According to Bloomberg, Mnuchin also told his staff that they should look ahead and focus on the Administration’s economic agenda, particularly tax cuts. But in order to get any trade or tax legislation through Congress, the White House will need the overwhelming support of Republicans in Congress, which Trump is endangering by equating shaved-headed white supremacists carrying Nazi flags with the protesters who sought to block their way, and also by his repeated attacks on individual G.O.P.ers, including McConnell and Flake. “Trump is using the precious capital of the bully pulpit to talk about confederate monuments in between savage attacks on fellow Republicans,” Holmes, the former aide to McConnell, told Politico Playbook. “Just think about that. Not tax reform. Not repeal and replace. Not North Korean nuclear capabilities. No focused critiques on extremely vulnerable Democrats who have opposed him at every possible turn.”

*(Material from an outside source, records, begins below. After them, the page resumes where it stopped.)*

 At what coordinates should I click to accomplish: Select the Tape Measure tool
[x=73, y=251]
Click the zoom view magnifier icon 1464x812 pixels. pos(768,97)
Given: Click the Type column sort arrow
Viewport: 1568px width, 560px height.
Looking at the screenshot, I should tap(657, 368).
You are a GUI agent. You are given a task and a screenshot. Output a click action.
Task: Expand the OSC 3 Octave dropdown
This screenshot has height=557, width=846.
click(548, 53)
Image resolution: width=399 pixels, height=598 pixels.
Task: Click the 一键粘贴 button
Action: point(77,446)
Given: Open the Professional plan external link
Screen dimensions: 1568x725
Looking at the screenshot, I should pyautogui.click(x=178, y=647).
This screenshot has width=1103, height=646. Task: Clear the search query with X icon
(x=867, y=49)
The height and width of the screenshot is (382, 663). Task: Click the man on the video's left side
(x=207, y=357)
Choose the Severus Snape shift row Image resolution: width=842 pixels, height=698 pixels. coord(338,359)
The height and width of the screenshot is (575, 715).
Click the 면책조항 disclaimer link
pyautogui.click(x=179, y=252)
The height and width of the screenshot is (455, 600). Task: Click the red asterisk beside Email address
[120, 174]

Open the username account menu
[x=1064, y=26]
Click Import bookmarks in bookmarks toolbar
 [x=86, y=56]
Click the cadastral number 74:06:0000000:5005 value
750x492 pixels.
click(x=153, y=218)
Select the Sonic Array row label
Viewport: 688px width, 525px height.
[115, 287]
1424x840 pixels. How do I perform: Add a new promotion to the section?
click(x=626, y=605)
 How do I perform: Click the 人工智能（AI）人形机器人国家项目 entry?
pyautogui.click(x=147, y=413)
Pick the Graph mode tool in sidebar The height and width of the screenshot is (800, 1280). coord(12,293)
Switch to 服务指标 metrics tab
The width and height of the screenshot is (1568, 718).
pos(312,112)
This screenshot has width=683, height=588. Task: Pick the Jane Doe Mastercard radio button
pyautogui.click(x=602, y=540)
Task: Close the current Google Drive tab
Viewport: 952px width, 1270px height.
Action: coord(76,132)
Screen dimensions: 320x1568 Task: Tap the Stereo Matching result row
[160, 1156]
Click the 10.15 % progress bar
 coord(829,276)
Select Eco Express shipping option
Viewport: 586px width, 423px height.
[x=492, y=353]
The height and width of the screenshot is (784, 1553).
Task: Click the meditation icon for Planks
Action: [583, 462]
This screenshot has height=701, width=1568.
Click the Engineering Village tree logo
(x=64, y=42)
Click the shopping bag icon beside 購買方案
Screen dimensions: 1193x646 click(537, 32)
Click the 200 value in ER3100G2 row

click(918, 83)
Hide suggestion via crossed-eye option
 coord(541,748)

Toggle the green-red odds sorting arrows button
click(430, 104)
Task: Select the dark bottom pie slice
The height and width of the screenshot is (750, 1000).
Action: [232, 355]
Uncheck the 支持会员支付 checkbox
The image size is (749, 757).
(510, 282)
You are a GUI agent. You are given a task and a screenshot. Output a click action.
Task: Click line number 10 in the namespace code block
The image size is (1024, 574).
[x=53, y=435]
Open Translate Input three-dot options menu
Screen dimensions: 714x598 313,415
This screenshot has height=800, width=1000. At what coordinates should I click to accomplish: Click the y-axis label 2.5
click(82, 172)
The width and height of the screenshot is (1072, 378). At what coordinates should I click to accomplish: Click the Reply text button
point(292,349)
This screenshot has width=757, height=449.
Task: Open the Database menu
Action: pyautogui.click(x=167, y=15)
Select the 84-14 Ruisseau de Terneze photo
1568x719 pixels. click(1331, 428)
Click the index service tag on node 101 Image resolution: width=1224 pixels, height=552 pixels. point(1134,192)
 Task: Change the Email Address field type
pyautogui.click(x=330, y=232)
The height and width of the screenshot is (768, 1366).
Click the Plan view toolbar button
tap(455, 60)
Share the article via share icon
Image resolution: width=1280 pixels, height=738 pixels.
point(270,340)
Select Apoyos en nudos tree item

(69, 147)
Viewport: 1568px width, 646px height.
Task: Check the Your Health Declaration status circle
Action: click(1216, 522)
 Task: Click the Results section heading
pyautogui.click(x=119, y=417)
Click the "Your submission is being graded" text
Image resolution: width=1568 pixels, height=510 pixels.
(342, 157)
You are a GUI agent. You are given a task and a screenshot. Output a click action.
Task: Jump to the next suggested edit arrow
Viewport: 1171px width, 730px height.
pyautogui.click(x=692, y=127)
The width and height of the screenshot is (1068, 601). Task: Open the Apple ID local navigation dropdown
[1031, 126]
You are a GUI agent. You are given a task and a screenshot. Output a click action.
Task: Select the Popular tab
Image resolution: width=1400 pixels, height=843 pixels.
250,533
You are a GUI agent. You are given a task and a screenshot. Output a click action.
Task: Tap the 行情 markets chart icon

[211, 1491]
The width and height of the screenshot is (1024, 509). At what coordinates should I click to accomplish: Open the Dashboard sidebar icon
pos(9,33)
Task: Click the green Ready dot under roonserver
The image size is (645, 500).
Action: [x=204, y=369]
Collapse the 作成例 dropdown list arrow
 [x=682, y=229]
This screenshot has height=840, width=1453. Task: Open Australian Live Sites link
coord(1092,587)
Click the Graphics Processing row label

Of course, it would be wishful thinking to suggest that the Republican Party establishment is preparing to make a decisive break with Trump. While McConnell and Paul Ryan, the Speaker of the House, have both put out statements saying that racism and white supremacism have no place in the G.O.P., neither of them has explicitly criticized Trump. Even now, most Republicans are too intent on pursuing their regressive policy agenda, and too frightened of incurring the wrath of the Trump-supporting hordes going into the 2018 midterms, to do what almost all of them must know, deep down, is the right thing.
But, even assuming that Trump will survive this latest horror show, as he has survived many previous ones, his Presidency will be further diminished and tarnished. Outside the arena of national security, the Presidency is a weak office; to get anything substantial done, the person in the Oval Office has to put together coalitions, bringing along powerful people and interest groups. As the health-care fiasco demonstrated, Trump wasn’t very good at that stuff to begin with—forgive the understatement—and he has just greatly compounded his difficulties. By dint of his pigheadedness, or prejudice, or both, he has moved onto political ground that makes it virtually impossible for other people in influential positions, such as C.E.O.s, or the heads of other organizations, or senior government officials, or celebrities, or even his own Cabinet members, to stand with him, or even to be seen to coöperate with him. That is what happens when a President throws away his own legitimacy.
Trump may have convinced himself that he doesn’t need political allies, or corporate advisers, or anybody else—that he can bully his opponents into submission and succeed through simple force of will. Maybe he thinks that invoking the memories of Lee and Jackson, the Southern battlefield commanders, will help his cause. It won’t: the fate of the Confederacy was settled more than a hundred and fifty years ago, and right now, Trump’s Presidency seems headed to a similarly ignominious ending.